Tanzania – New command develops identity
The Tanzania Command is one of the newest in The Salvation Army world. While the Army has been ministering in Tanzania for 67 years, the country received command status just two years ago.
“We want to have a good command” says Lt. Colonel David Burrows, officer commanding. “Tanzania wants to be independent. There is a unity of purpose here; we’re all heading in the same direction.”
Burrows and the command staff have identified a number of priorities for the command, including spiritual growth of soldiers, officer development, and encouraging self-sufficiency.
Officer development is a key component in planning and implementation of strategy. “Our emphasis is on our officers,” Burrows says. Included in that is bringing officers, who have had access to limited materials in Swahili, to a level where they continually improve educational skills.
Captain Benjamin Mnyampi, secretary for administration, notes that the spiritual growth of Salvationists is a vital component of the Army’s growth. “We want them to grow spiritually. Then the giving will improve, discipleship will improve, and more will be won for Christ.” Mnyampi notes there are more than 120 tribes in the country, and a growing number of Salvationists who are new to the faith.
Officers come from two main tribes: the Kurya, in the north and the Malila, in the south. They often serve in areas not of their own tribes; Swahili, the common language, brings them together.
Challenges are a part of daily life: Some officers walk six to ten hours to reach neighborhood corps; finances are precarious. “This command is far from self-supporting, although we encourage the principle of self-support,’ says Burrows. “The Western Territory has been very kind to us in sending personnel and resources.”
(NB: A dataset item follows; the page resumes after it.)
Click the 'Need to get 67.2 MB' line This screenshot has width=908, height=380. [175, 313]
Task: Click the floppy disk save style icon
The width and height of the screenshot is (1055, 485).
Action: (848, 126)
Funding for the command comes from Self Denial/World Service giving. Tanzania is the third poorest country in the world, and the majority of officers do not receive full salary.
The growth of the Muslim faith is a new problem. While The Salvation Army enjoys a good relationship with the Christian Council of Tanzania, a general election will be held soon which might impact the balance of power. “This has been a peaceful country,” Burrows says. “We are grateful for that. The government has given freedom to us for worship. Muslims would bring things up that would disturb that.”